Premodern studies, Political theology, Historiography, Critical theory, Sovereignty
Kathleen Biddick is Professor of History at Temple University. She has authored books in the fields of medieval studies, critical historiography, and theory: The Other Economy; The Shock of Medievalism; The Typological Imaginary: Circumcision, Technology and History. She has been the recipient of numerous fellowships: Fulbright Foundation-Ireland, Lily Foundation, Rockefeller Foundation, Stanford Humanities Center, Dartmouth Humanities Center, National Science Foundation and the American Council of Learned Societies Curriculum Development Award. She has lived in Ireland, England, Germany, and Italy in the course of undertaking her scholarly projects. In Spring 2013 she received the Provost’s Award for Innovative Teaching.
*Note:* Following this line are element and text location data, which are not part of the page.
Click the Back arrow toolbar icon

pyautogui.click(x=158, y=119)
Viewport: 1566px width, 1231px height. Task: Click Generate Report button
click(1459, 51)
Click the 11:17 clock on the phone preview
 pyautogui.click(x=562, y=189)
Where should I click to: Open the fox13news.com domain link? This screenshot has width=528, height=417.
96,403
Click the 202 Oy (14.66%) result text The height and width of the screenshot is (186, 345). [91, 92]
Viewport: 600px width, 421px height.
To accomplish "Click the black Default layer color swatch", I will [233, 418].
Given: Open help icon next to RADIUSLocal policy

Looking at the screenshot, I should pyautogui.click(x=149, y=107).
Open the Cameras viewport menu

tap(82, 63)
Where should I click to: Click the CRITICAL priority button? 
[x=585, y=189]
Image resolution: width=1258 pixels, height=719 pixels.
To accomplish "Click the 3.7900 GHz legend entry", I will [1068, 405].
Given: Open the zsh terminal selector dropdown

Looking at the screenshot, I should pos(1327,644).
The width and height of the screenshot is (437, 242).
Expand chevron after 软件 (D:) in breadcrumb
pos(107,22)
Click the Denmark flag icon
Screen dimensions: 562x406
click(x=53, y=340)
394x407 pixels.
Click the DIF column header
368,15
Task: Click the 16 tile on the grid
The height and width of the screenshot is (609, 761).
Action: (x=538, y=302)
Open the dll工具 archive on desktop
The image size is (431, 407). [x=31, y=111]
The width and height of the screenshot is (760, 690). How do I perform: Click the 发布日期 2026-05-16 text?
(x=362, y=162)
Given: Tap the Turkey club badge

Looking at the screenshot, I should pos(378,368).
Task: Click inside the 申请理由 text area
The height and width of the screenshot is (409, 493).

Her most recent book, Make and Let Die: Untimely Sovereignties (Punctum Books 2016), delves into the problematic return of the miracle and messianism in contemporary debates over sovereignty and discussed the importance of this contemporary debate to premodern scholars. She traces the links between the discourse of the most powerful abbey of twelfth-century Christendom, Cluny in Burgundy, which defined miracle-making in terms of its declared enemies, Jews and Muslims, and the theoretical writings of Walter Benjamin, Giorgio Agamben, Roberto Esposito, Eric Santner and Jean-Luc Nancy. The project argues that these medieval dead neighbors of Cluny remain undead and driven in the drive of contemporary theory, until their archive is recognized and embraced.